You can leave my house this minute.’ Susannah stood up, drawing
herself to her full, impressive height, and pointed to the door in
a dramatic gesture.

Lizzie stood to face her, unaware of the
contrast between Susannah’s tall, angular form and her own
well-rounded one. She had to tilt her head up to meet Susannah’s
eyes. ‘I’m not going until you tell me what I need to know. I
want—’

‘Do you think I’m going to listen to a
little baggage like you abusing me? Get out of my house.’

‘No!’ Lizzie shouted. ‘Just shut up a minute
and let me say—’

‘I won’t listen for another—’ Susannah
stopped speaking, and turned to face the door. ‘What do you
want?’

Lizzie followed her gaze and saw Sophie
standing in the doorway, a frightened expression on her face.
Little Andrew clutched his mother’s skirts and peered nervously
around her, his mouth wreathed in jam.

‘You all right?’ Sophie asked, her eyes
flicking from Susannah to Lizzie. ‘I heard a bit of a fuss.’

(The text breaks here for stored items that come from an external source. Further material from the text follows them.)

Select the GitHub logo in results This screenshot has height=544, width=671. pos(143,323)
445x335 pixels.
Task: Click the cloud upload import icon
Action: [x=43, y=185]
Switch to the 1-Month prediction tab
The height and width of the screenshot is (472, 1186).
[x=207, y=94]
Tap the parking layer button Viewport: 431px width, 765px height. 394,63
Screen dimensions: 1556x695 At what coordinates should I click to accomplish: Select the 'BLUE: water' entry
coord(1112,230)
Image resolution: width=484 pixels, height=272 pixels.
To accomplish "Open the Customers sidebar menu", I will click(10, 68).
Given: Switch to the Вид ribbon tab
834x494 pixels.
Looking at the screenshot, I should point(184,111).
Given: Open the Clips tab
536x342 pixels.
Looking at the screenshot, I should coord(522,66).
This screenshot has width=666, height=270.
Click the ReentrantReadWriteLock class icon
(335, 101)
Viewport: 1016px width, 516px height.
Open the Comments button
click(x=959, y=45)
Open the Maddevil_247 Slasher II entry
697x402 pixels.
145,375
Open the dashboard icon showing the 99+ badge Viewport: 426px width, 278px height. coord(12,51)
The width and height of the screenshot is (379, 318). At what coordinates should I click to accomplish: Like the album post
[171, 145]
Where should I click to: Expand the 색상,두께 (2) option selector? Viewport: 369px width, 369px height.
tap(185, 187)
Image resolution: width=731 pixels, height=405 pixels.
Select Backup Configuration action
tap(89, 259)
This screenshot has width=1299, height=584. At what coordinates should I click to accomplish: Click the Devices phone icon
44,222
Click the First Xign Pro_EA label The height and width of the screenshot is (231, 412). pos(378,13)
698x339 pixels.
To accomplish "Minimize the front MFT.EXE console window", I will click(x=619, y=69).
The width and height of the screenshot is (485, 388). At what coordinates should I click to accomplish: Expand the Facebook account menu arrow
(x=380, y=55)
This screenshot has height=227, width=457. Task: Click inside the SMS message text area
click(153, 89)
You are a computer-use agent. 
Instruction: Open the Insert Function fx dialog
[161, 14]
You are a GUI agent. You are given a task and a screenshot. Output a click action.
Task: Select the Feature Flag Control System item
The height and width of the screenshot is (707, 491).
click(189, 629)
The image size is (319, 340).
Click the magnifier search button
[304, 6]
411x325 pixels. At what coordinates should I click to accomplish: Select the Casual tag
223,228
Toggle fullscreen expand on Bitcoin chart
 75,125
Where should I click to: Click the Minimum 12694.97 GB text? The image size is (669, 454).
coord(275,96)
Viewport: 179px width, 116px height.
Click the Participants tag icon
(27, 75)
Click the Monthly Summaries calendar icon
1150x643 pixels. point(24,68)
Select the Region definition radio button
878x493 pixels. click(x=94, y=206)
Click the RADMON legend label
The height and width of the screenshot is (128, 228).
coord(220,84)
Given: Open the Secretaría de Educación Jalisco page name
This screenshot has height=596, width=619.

‘Yes, yes, we’re quite all right,’ Susannah
said with an impatient wave of her hand. ‘You can go away, Sophie.’
Sophie hoisted Andrew on to one hip and went obediently, casting an
anxious glance over her shoulder.

Susannah followed their retreating forms
with a disapproving gaze. ‘Such a grubby child,’ she murmured. ‘He
seems to attract dirt like a magnet. I’m sure neither of my boys
ever got into the state he does.’

She turned back to Lizzie, but the fire had
gone out of her mood. She managed no more than a look that combined
languor and hostility. ‘Go away,’ she said, resuming her chair and
retrieving her embroidery from the floor.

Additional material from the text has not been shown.